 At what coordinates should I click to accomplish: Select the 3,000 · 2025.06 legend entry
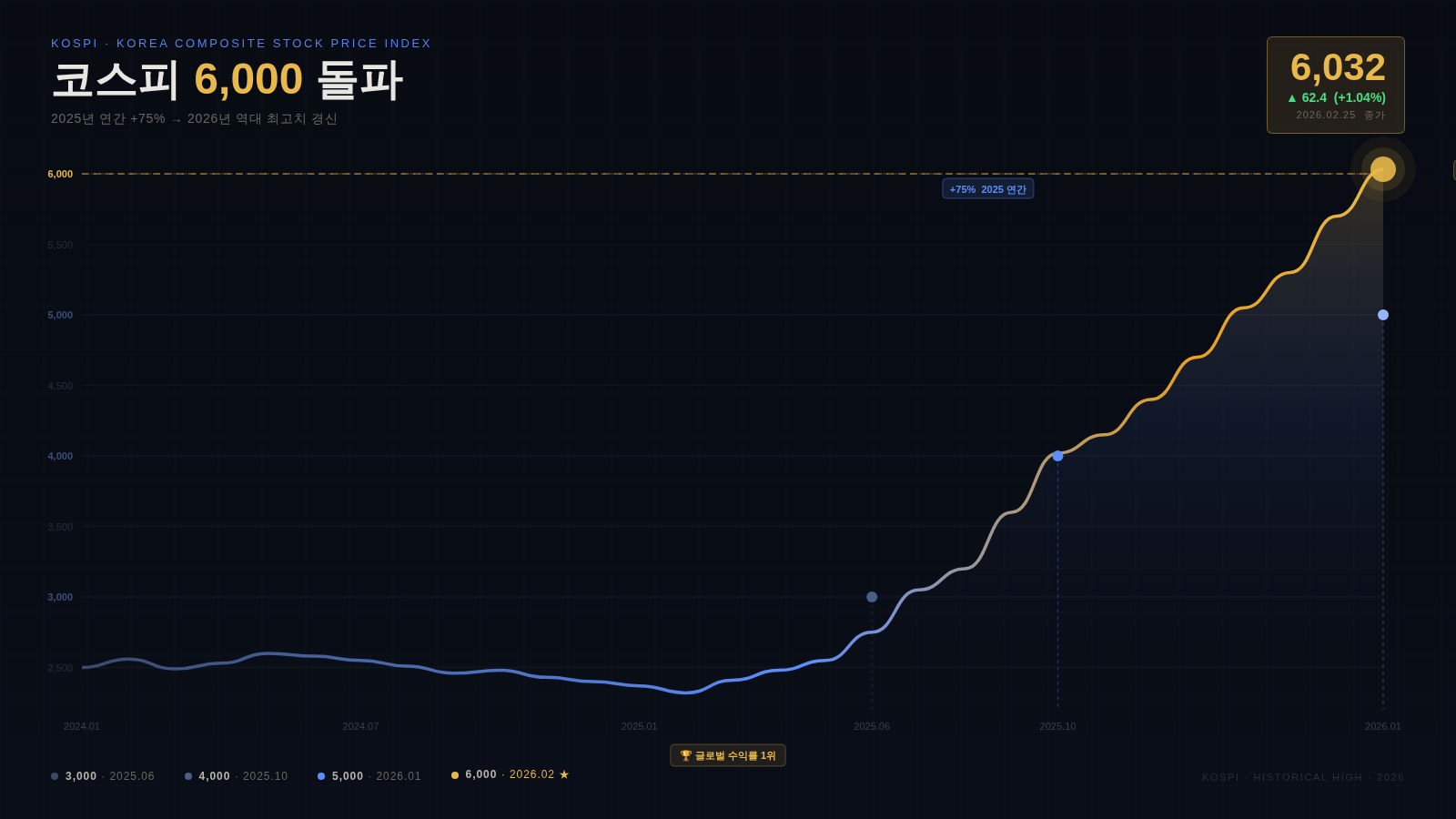coord(103,776)
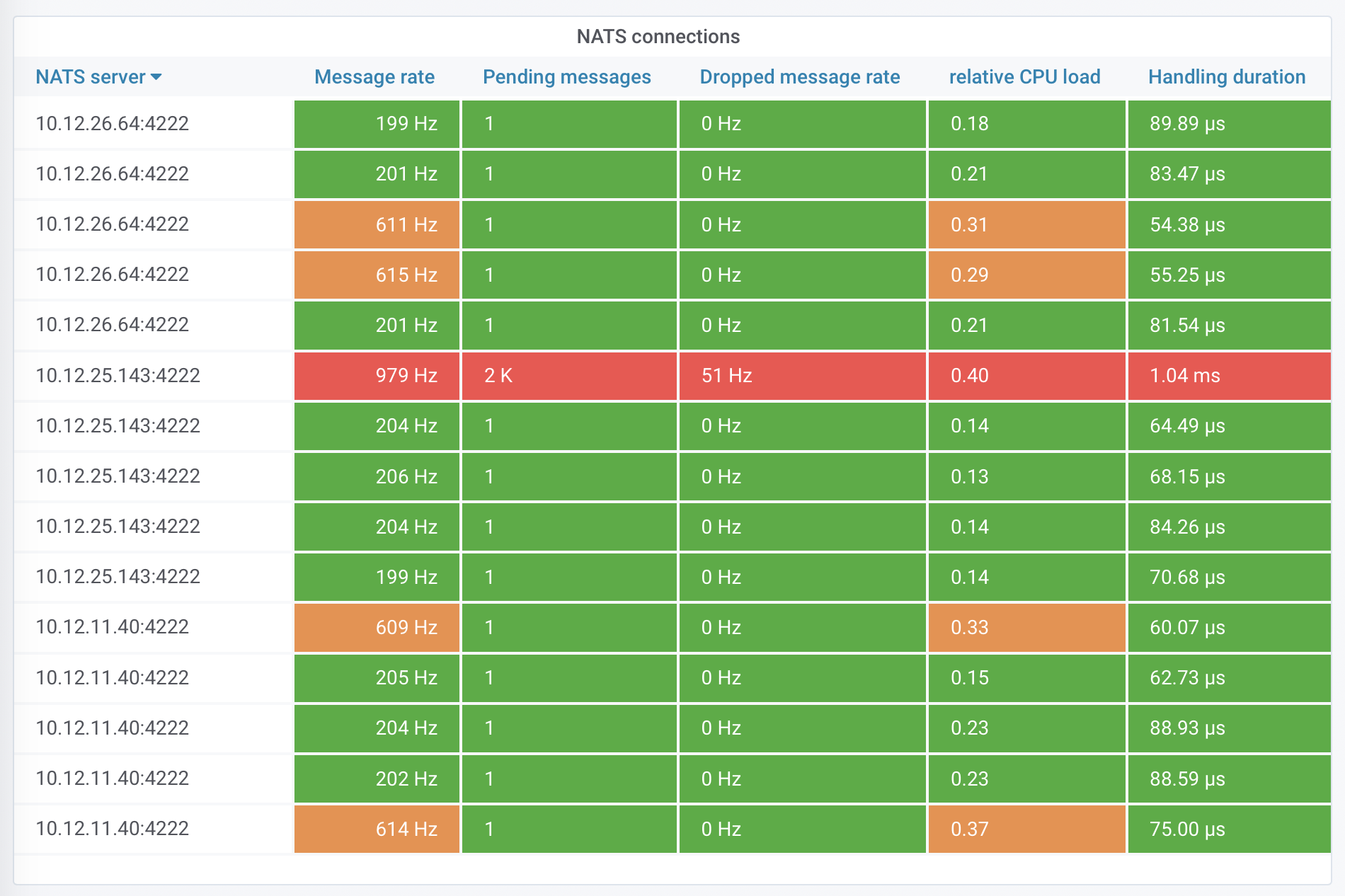Image resolution: width=1345 pixels, height=896 pixels.
Task: Click the red 1.04 ms handling duration cell
Action: 1229,376

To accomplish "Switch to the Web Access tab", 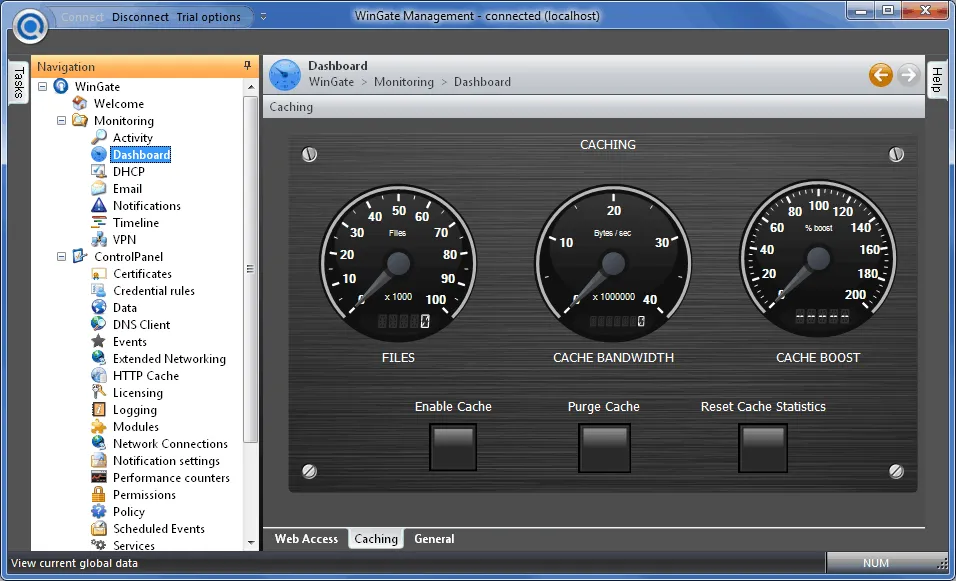I will coord(306,539).
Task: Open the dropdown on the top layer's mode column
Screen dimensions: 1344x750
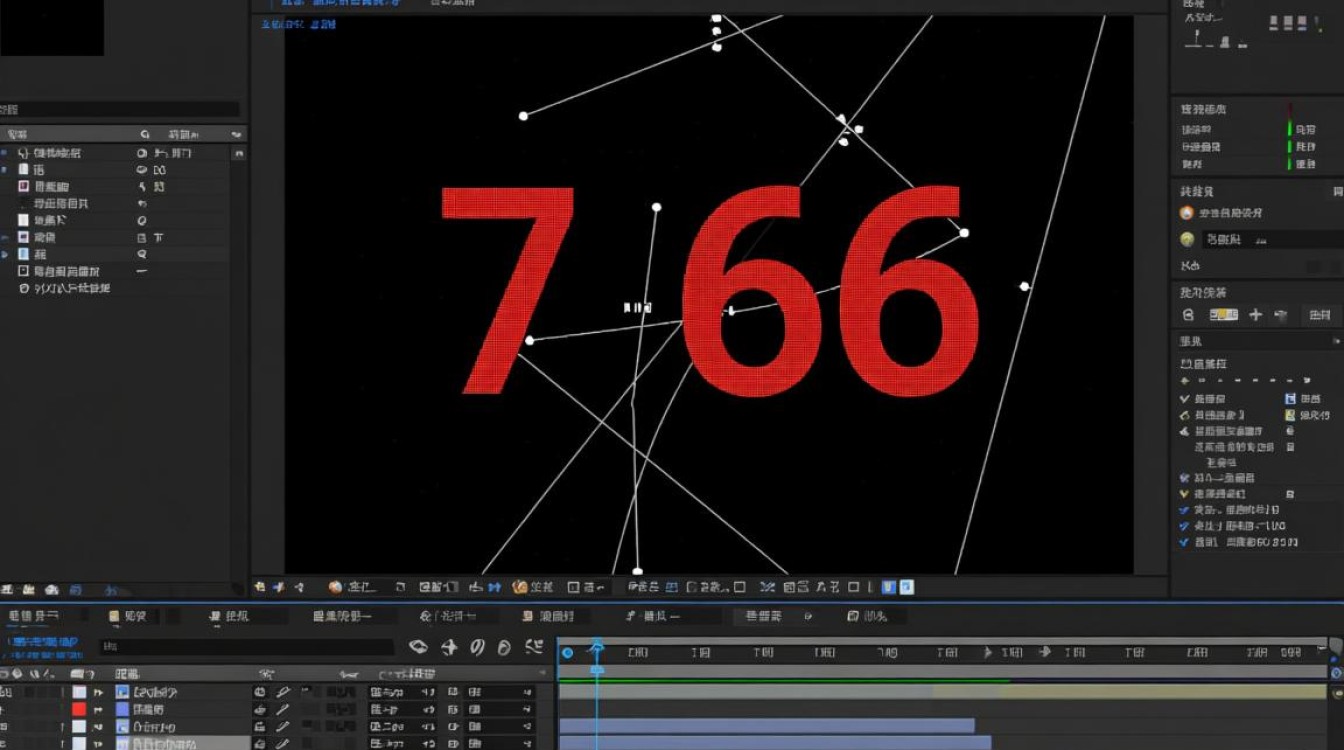Action: pyautogui.click(x=427, y=692)
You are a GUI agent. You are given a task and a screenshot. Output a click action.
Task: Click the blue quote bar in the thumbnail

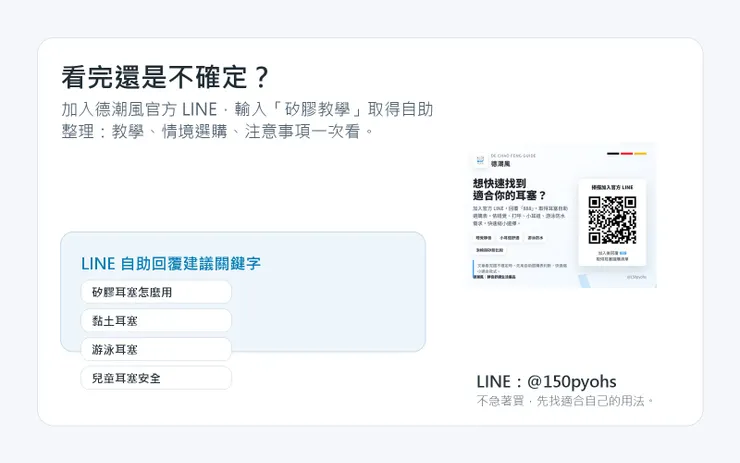click(473, 269)
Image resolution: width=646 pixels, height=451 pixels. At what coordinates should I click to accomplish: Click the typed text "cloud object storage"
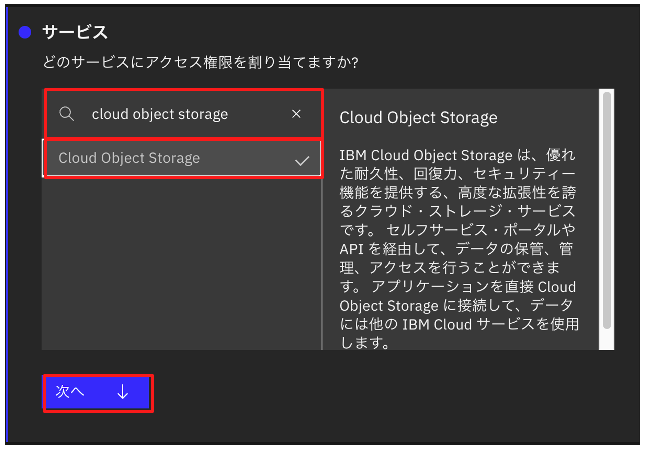pos(160,114)
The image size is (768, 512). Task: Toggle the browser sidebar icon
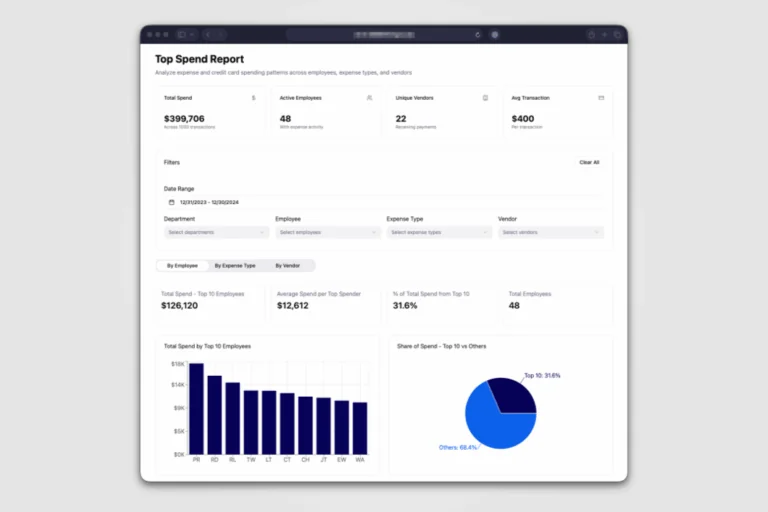(x=182, y=35)
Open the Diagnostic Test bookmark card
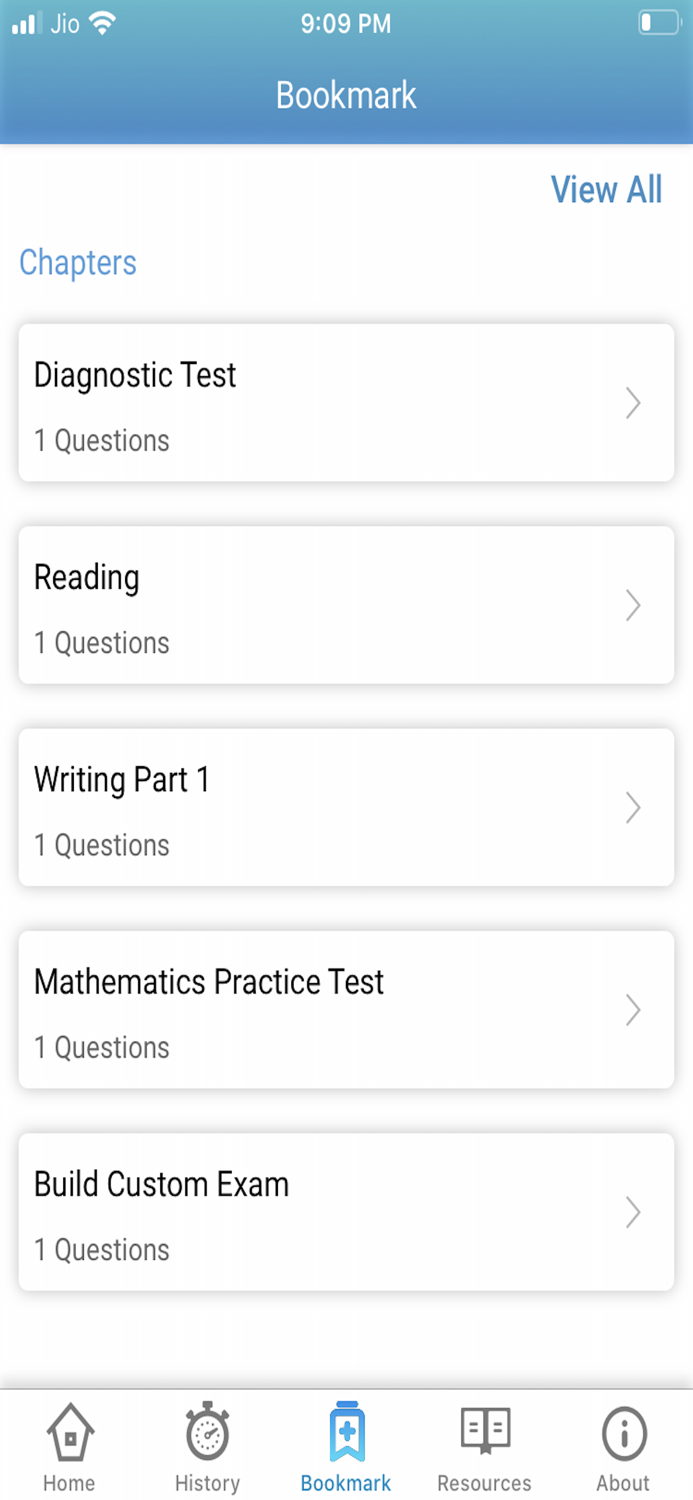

* Directions for this task
Quote exactly the lines from the line that contains "You are a GUI" through the last line of the listing, please, leaving out all pictures.

* Response area
You are a GUI agent. You are given a task and a screenshot. Output a click action.
Task: Click the blue quote bar in the thumbnail

click(473, 269)
Image resolution: width=646 pixels, height=451 pixels. At what coordinates should I click to accomplish: Click the typed text "cloud object storage"
pos(160,114)
The image size is (768, 512). Task: Toggle the browser sidebar icon
(x=182, y=35)
Open the Diagnostic Test bookmark card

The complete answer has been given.